My setup: MI 300X, omnitrace 1.11, rocm-6.0.0-91

Any idea why the HIP activity trace doesn't render with the same config while I profile the triton kernel?

jrmadsen commented 8 months ago

Try:

omnitrace-run -c config-file.cfg -- python -m omnitrace <triton-python-script>

anupambhatnagar commented 8 months ago

omnitrace-run -c config-file.cfg -- python -m omnitrace <triton-python-script>

that didn't help. same result as before.

jrmadsen commented 8 months ago

There may be some issues regardless which require some detailed explanation. I’ve got a full docket today so I’ll try to provide that once I’ve got some time.

jrmadsen commented 8 months ago

But in the meantime, I’ll just let you know that you’ll probably want to try to play with LD_LIBRARY_PATH to get Omnitrace to use the same ROCm libraries as PyTorch, but it may not be possible if PyTorch doesn’t have/use ROCm libraries with SOVERSIONs (e.g. only libroctracer.so instead of libroctracer.so.4). It’s something we have a solution for in the new rocprofiler but until it’s released, there’s very little Omnitrace can do.

jrmadsen commented 8 months ago

Well actually, I’ve probably got enough time now. The fundamental problem I’ve seen with some PyTorch apps in the past is that PyTorch has an RPATH to the ROCm libraries it installs and those libs do not have SOVERSIONs. Omnitrace sets an env variable HSA_TOOLS_LIB which causes the HSA runtime to call an OnLoad function when it initializes (which is triggered on first HIP call). When that happens, Omnitrace makes the appropriate calls to roctracer to set up tracing. But roctracer is linked to the HSA and HIP runtimes with SOVERSIONs. My theory (which I haven’t fully confirmed but empirical evidence from experimentation with LD_PRELOAD and making soft links in PyTorch installs to emulate SOVERSIONs does suggest) is that roctracer ends up communicating with different runtime libraries and effectively enables instrumenting a different HIP/HSA runtime than the one PyTorch uses.
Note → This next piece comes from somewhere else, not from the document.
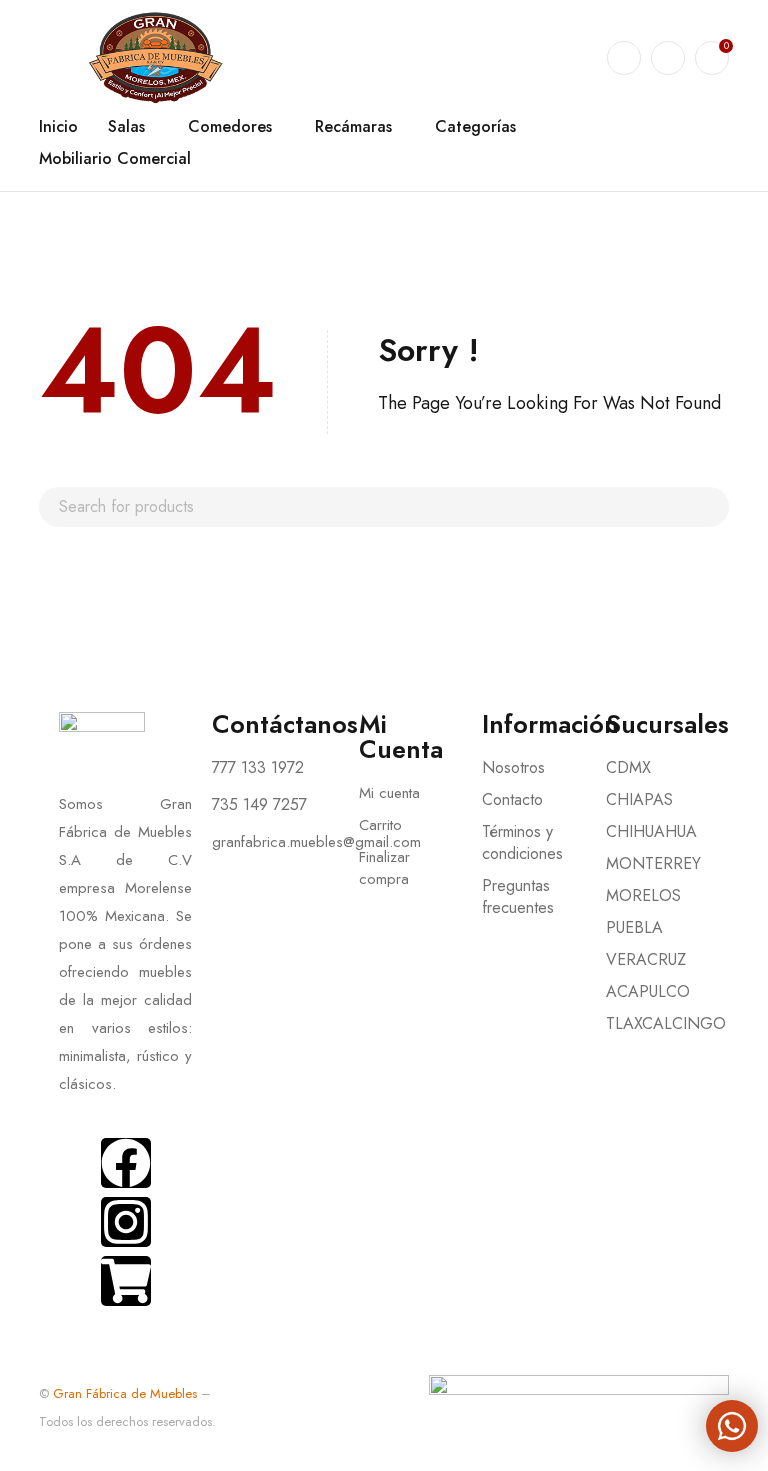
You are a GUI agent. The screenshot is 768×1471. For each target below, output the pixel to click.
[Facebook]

Thus, from Omnitrace’s perspective it enables tracing HIP but the application simply never called the HIP API or launched any kernels.

jrmadsen commented 8 months ago

Could you do me a favor and run your app normally (without Omnitrace) and before it exits, print out /proc/self/maps? If there aren’t any ROCm libs loaded, the last comment is probably true and the ROCm libs I see in the maps printout of the backtrace are only there bc of omnitrace

jrmadsen commented 8 months ago

And for the record, the way we are addressing this issue in the new rocprofiler (which combines the capabilities of roctracer and rocprofiler) is that rocprofiler doesn’t link to the runtimes and each runtime effectively passes a table of function pointers into rocprofiler when it initializes — guaranteeing that the calls (via the function pointers in the table) that rocprofiler needs to make to enable profiling capabilities are applied to that specific runtime instance. Once this is release and Omnitrace uses the new rocprofiler API, you could have 20 different HIP runtimes and Omnitrace would be able to trace any/all of them.
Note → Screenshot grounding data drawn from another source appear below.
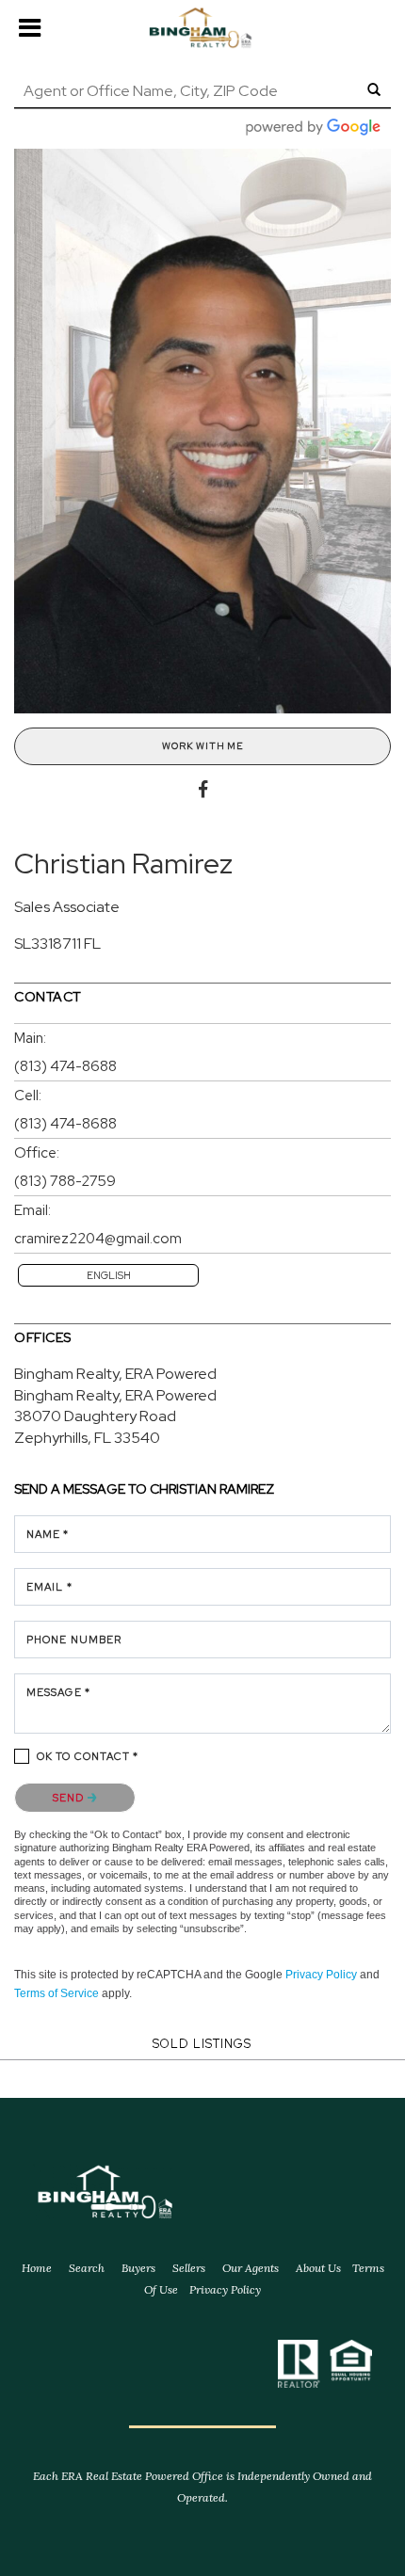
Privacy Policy (321, 1974)
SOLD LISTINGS (202, 2044)
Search (87, 2268)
anupambhatnagar commented 8 months ago

Thanks for the detailed answer. I'll try to get the maps and share them with you.

Could you please join the ext-amd-meta slack channel? I sent a request to Weijun Jiang yesterday to add you to it. It would make collaborating on this easier. Thanks!

ppanchad-amd commented 1 week ago

Hi @anupambhatnagar. Has your issue been resolved? If so, please close the ticket. Thanks!